Combining sustainable design principles with concrete construction
In constructing the Holland Tunnel, TEC – a collaboration between Royal HaskoningDHV and Witteveen+Bos – integrated sustainability in a thoroughly natural manner. During both design and construction, TEC accepted the challenge of naturally integrating multiple modern, sustainable design principles. These include:
- Reducing the volume of concrete
By using underwater concrete during constarruction, the tempory and permanent floors could be realised at the same time. This considerably reduced the quantity of concrete needed relative to traditional construction methods, which feature a non-reinforced underwater concrete floor and a structural floor.
- Willow mat soil barriers
Organic willow mats were used to keep released materials in place. Due to the structure of these natural mats, material that is released – primarily peat and clay – stays in place.
- Self-sufficiency through solar energy
Solar panels at the sides of all access ramps provide energy for the installations, including tunnel lighting.
- Temporary work = permanent work
Construction focused as much as possible on one-off construction methods. Examples include the bracing frames and sheet pile walls used in both the temporary and permanent constructions. This approach reduces the volume of concrete used, as everything is built according to accurate specifications. It also reduces the amount of transport, because there is no need to remove the temporary sheet pile walls from the site.
- Electricity savings due to natural reflection
By making use of natural reflection, less intensive lighting is needed inside the tunnel. This is achieved in several ways – for example, by enriching the asphalt mix with white crushed stone and by applying a reflective coating to the walls.
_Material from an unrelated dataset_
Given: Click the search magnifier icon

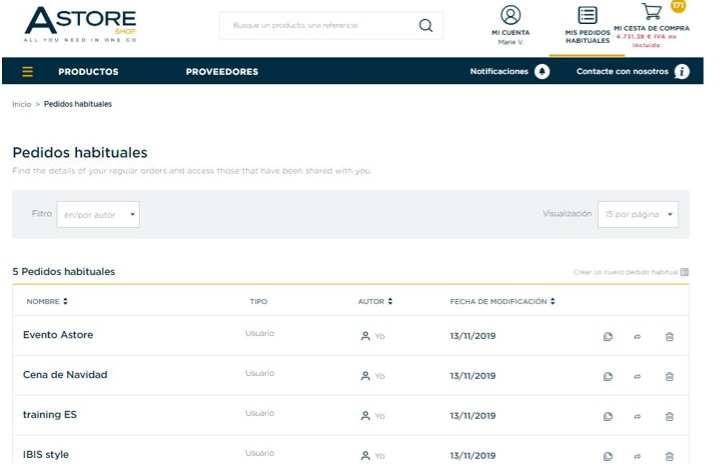Looking at the screenshot, I should pos(426,25).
- Safeguarding the landscape
To retain an authentic landscape as much as possible, various conscious choices were made during construction. The technical spaces near the water cellars were enlarged, for example, to provide room for the utility cabinets that would normally be installed at ground level. Also, the service building has a wooden outer shell that integrates nicely into its surroundings.